Ey Meraklı Okuyucu,

HOŞGELDİN

5 Şubat 2012 Pazar

Çin'de günlük yaşam ve trafik

Gecikmeli olarak Çin izlenimlerime devam ediyorum. Bir önceki yazımda yeme kültürü üzerinde durmuştum bu sefer biraz mimari ve yaşam alışkanlıklarından bahsedeceğim.
Çin’de hayal ettiğim tarihi ve kültürel dokuyu günlük yaşamın içinde bulamadım. Sanırım bu fazlasıyla romantik bir düşünceydi. Aynı bizdeki gibi tarih şehrin belli kısımlarına sıkışmış durumda. Bu alanlarda turistler mutlu olsun diye bazı satıcılar geleneksel kıyafetleri giyiyorlar ama geleneksel kıyafet olayı bununla sınırlı. Londra gibi bir açık hava müzesi olan şehirden sonra Çin’e gidince İstanbul gerçeğine geri dönmüş gibi oldum.
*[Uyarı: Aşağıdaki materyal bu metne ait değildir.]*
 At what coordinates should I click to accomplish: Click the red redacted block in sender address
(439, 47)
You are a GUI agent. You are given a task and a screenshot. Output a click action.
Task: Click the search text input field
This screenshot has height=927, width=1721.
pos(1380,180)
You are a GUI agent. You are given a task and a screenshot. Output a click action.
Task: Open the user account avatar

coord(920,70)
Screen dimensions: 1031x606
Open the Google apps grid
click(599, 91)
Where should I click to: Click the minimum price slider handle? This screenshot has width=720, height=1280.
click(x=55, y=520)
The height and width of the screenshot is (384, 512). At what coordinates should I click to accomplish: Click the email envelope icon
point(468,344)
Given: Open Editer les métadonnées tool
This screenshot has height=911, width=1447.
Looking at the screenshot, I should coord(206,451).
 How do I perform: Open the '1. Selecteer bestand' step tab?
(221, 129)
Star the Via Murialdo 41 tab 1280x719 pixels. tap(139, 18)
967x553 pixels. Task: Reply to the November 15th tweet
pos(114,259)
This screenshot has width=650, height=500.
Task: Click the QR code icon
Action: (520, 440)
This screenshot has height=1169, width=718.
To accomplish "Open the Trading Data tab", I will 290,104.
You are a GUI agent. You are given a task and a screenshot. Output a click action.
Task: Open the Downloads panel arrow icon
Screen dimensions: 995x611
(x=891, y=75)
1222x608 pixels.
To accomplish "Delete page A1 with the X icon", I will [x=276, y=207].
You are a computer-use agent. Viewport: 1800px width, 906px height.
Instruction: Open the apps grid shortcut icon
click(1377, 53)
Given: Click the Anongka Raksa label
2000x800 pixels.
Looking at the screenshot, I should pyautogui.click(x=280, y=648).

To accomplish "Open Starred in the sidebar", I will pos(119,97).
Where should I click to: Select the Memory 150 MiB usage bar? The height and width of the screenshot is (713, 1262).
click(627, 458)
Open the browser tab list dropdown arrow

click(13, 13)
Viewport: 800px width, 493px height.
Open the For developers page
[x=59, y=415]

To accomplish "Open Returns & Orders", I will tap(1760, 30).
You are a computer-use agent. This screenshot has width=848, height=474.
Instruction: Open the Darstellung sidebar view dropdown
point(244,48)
Bir çok tarihi yer gezdim hepsi çok güzeldi, mimari, bahçe düzenlemeleri vs lakin bunlar aynı bizdeki gibi betonlaşmayla kaybolmaya yüz tutmuş durumda. Kişiliksiz beton binalar, üç beş metre çamurlu bahçe bir iki ağaç… Bazen her şey o kadar tanıdık geldi ki Çinli arkadaşlarım hiçbir şeye şaşırmamama şaşırdılar.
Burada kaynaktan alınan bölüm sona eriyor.